Aims
The ESGE STAR Project provides a 55-item standardized framework for upper GI endoscopy reporting, based on expert consensus due to the absence of high-quality evidence. The ability of artificial intelligence (AI) systems to apply these structured criteria remains unknown. This study compares the adherence of ChatGPT-Audio, using voice-dictation input, to that of expert endoscopists when both are instructed to follow the STAR recommendations.
Methods
A total of 104 EGD reports were analyzed: 52 generated by ChatGPT 5.1 and 52 written by expert endoscopists, all under explicit instruction to follow the 55-item ESGE STAR checklist. Two blinded senior reviewers independently evaluated each report for item-level compliance across pre-, intra- and post-procedural domains. Primary outcome: overall compliance rate. Secondary outcomes: domain-specific compliance, number of missing items, inter-rater reliability (κ), and ROC analysis.
Results
Overall compliance was 87.6% ± 4.8 for ChatGPT-Audio and 93.1% ± 3.5 for experts (p = 0.002). ChatGPT-Audio missed 6.8 ± 3.2 items per report compared with 3.7 ± 2.1 for experts. Domain-specific compliance was:• Pre-procedural: 81% vs 94%• Intra-procedural: 92% vs 95%• Classification usage (LA, Prague, Forrest, Paris): 89% vs 94%• Post-procedural: 76% vs 90%Inter-rater agreement was excellent (κ = 0.84).
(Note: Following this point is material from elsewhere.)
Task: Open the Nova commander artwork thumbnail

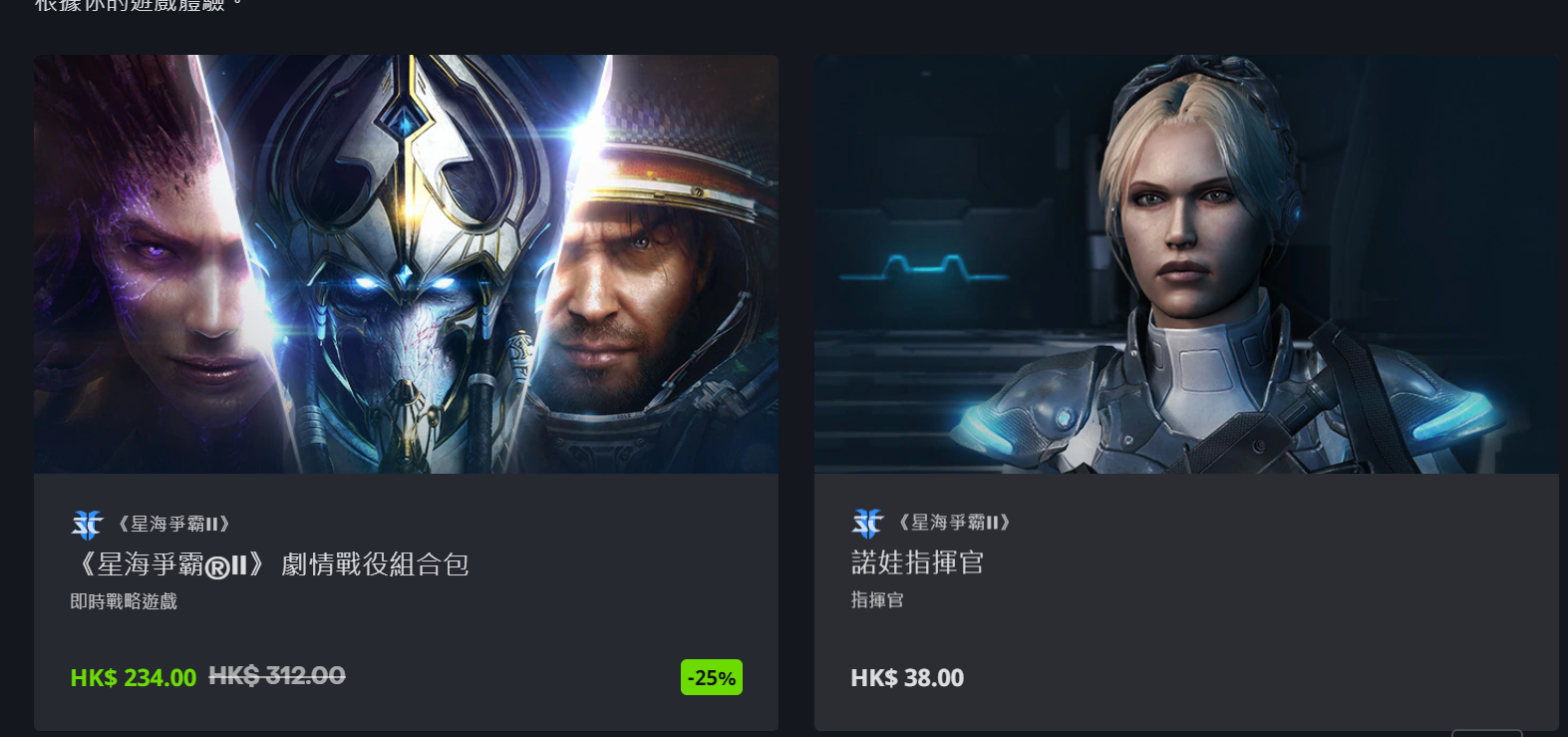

ROC analysis identified a threshold of ≥90% compliance (AUC = 0.86).
Conclusions
When explicitly instructed to apply the ESGE STAR criteria, ChatGPT-Audio produced highly structured and guideline-conformant EGD reports, approaching expert performance. Human endoscopists nonetheless demonstrated superior compliance, particularly regarding pre- and post-procedural elements. This study provides the first controlled assessment of an AI voice-dictation system’s ability to apply the ESGE STAR reporting standard and supports its potential role in advancing standardized endoscopy documentation.